Stanford CRFM releases HELM Long Context leaderboard, with GPT-4.1 leading at mean score 0.588

Stanford University’s Center for Research on Foundation Models (CRFM) has released the HELM Long Context leaderboard, an evaluation of how well recent large language models handle inputs stretching into the hundreds of thousands of tokens. The leaderboard was produced through a research collaboration with LVMH and funded by the HAI Industrial Affiliate Program.

The central motivation, according to the CRFM post, is that supporting long inputs does not automatically mean a model can use them well. Earlier long-context models struggled with relatively simple tasks such as needle-in-a-haystack retrieval, and pre-existing vendor-reported results lacked comparability — different versions of the same benchmarks were used across different models, and one set of results relied on an internal benchmark not available to external researchers.

Task selection

The leaderboard evaluates models on five tasks drawn from three existing benchmarks, all filtered to input instances with at most 128K tokens.

From RULER (Hsieh et al., 2024), the team selected two question-answering tasks — RULER SQuAD and RULER HotPotQA — where short passages needed for an answer are combined with distractor documents sampled from the same dataset. The post describes this as analogous to retrieval-augmented generation, where not all retrieved documents are relevant. RULER is configurable; for these tasks, the team set sequence length to 128K tokens using a whitespace tokenizer.

From ∞Bench (Zhang et al., 2024), the team selected ∞Bench En.MC and ∞Bench En.Sum. Both tasks use English novels as source material, with key entity names replaced to reduce train-test overlap. The full ∞Bench dataset contains 3,946 examples with an average length of approximately 200K tokens; instances above 128K tokens under whitespace tokenization were filtered out.
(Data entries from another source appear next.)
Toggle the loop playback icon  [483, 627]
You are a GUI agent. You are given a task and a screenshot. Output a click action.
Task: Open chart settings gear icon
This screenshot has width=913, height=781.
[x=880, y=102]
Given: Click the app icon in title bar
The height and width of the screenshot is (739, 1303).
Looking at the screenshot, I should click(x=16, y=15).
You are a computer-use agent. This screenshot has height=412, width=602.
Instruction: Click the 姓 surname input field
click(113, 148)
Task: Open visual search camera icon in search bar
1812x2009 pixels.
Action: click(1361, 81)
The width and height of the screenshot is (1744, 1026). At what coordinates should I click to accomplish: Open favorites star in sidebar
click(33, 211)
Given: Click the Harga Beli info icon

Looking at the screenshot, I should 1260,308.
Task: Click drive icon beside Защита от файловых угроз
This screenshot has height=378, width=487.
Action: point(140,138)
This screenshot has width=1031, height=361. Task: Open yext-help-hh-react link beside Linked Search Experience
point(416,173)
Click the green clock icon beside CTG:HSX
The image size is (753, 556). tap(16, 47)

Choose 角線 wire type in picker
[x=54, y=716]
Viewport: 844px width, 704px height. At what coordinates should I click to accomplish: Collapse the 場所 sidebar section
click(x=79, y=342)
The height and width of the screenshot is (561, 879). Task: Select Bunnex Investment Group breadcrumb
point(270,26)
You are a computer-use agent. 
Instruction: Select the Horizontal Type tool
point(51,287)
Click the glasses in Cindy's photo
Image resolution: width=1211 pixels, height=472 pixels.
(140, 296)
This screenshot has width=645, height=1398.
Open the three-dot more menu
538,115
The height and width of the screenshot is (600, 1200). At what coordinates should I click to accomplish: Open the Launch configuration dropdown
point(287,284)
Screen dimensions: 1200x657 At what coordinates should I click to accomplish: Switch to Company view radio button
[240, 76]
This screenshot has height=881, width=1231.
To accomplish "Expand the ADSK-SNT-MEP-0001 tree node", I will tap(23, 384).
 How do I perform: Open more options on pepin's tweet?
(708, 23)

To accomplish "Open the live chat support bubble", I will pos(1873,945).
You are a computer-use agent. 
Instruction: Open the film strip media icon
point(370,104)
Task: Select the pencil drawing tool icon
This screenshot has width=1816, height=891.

The fifth task is OpenAI-MRCR, an open-source version of the Multi-Round Co-reference Resolution task. MRCR requires locating information from multiple positions in a long synthetic conversation — the post describes it as a more demanding extension of needle-in-a-haystack. The accuracy metric is computed using Python’s difflib.SequenceMatcher; responses that omit the required prefix receive a score of zero.

For each task, 100 instances were sub-sampled for use in the evaluations.

Model selection and results

The leaderboard evaluated 10 models from five organizations, with context lengths ranging from 300K to 10M tokens. The post notes that models were selected for their strong performance on the HELM Capabilities leaderboard, which measures general LLM capabilities. Of the 10 models evaluated, only the Meta Llama 4 models are open-weights; the remainder are closed-weights.

GPT-4.1 obtained the highest mean score of 0.588. It also obtained the highest scores on RULER HotPotQA, RULER SQuAD, and ∞Bench En.MC, and the second highest score on ∞Bench En.Sum. Llama 4 Scout (17Bx16E) Instruct obtained the highest score on ∞Bench En.Sum. Palmyra X5 obtained the highest score on MRCR.

Across model families, the post observes that performance generally increased with model size — with one exception: within the Amazon Nova family, Amazon Nova Lite outperformed Amazon Nova Pro, achieving a higher mean score and higher scores on three of the five benchmarks.

The ranking on the long-context leaderboard closely tracked general-capability rankings: the Spearman rank correlation between the two leaderboards was 0.90 (p=0.00016), with GPT-4.1 topping both.

Room for improvement

Despite progress, the post emphasizes that long-context performance remains limited. The highest accuracy score on MRCR was only 0.256, even though the post describes MRCR as “a computationally simple task.”

The post also acknowledges what the leaderboard does not cover. Several recently proposed benchmarks address shortcomings of the chosen tasks but were not included. The leaderboard also lacks coverage of realistic long-context tasks that arise in industrial settings — the excerpt notes this explicitly but is cut off before elaborating further.

Pre-existing vendor benchmark results were found to be neither comprehensive nor comparable. The post notes that the Gemini 2.0 results used an internal MRCR version unavailable to outside researchers, and the Llama 4 results did not specify which NIAH version was used. HELM Long Context standardizes these evaluations across all 10 models under the same conditions.